■ **What the task asks**: Nothing but the lines from the one with "Given: Open the Tools menu" through the final line of the entries should appear in the answer, copied exactly and without pictures.

■ **Records for this exercise**:
-- Opening Marker --
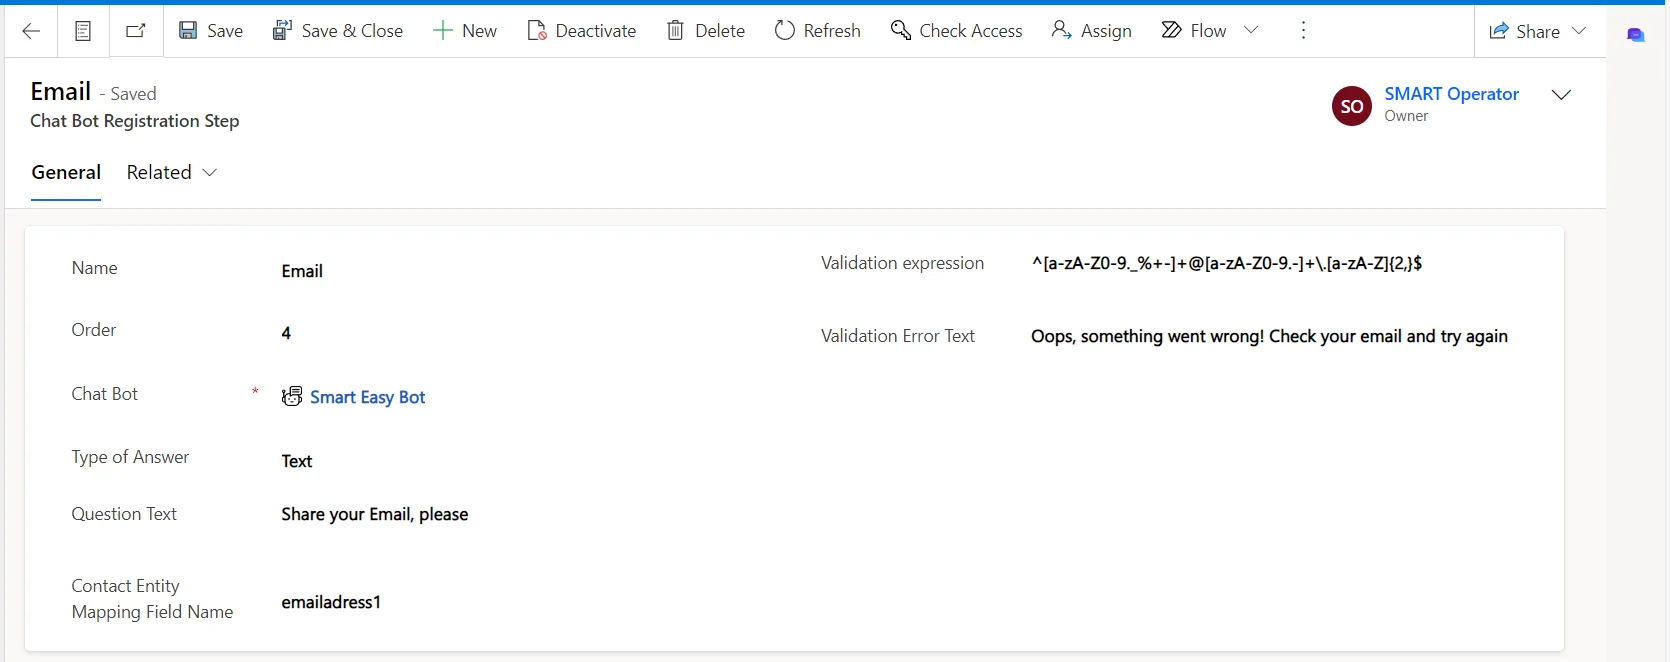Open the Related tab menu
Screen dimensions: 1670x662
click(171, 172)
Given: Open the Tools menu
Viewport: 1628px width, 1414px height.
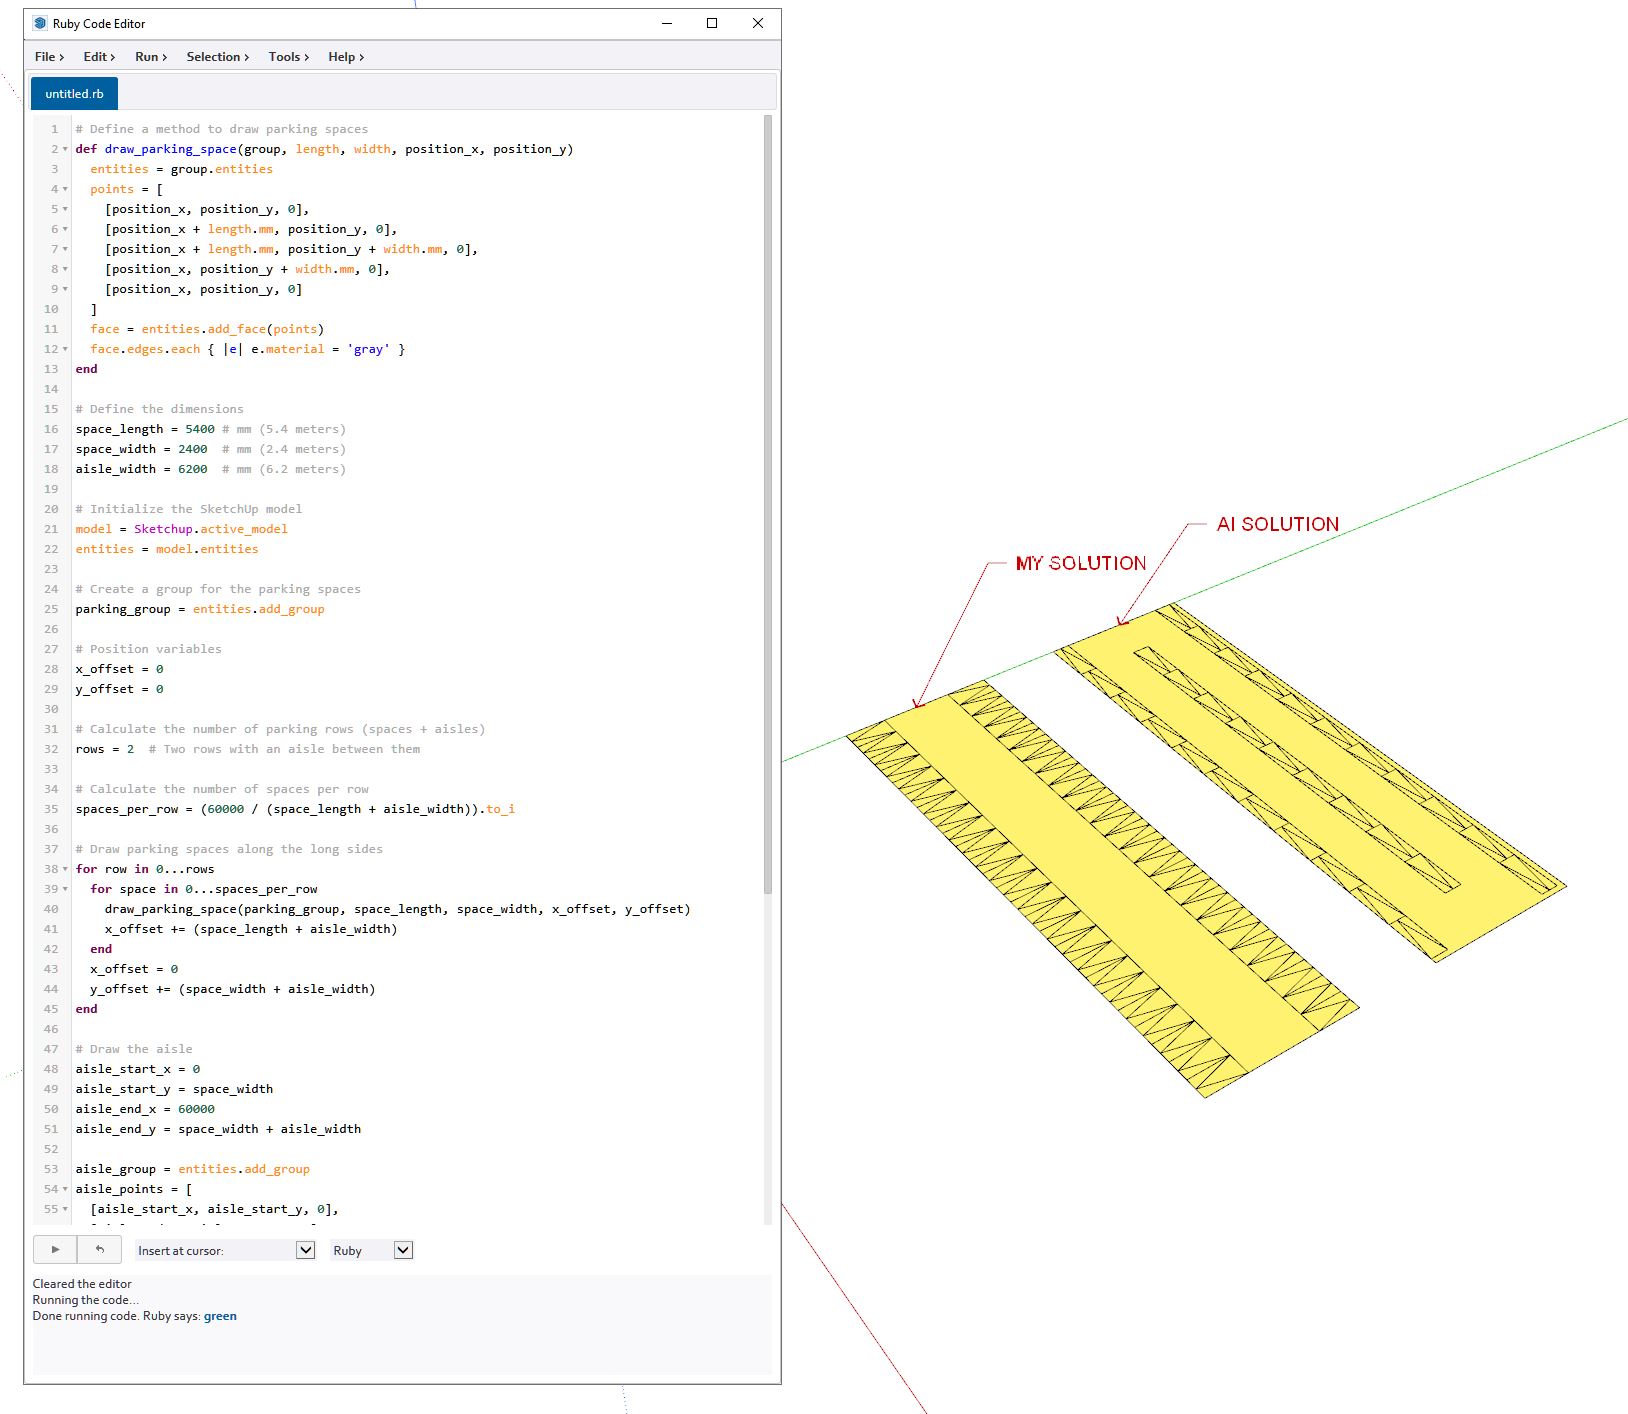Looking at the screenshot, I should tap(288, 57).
-- Closing Marker --
■ **Solved problem**:
Given: Open the Tools menu
Viewport: 1628px width, 1414px height.
Looking at the screenshot, I should tap(288, 57).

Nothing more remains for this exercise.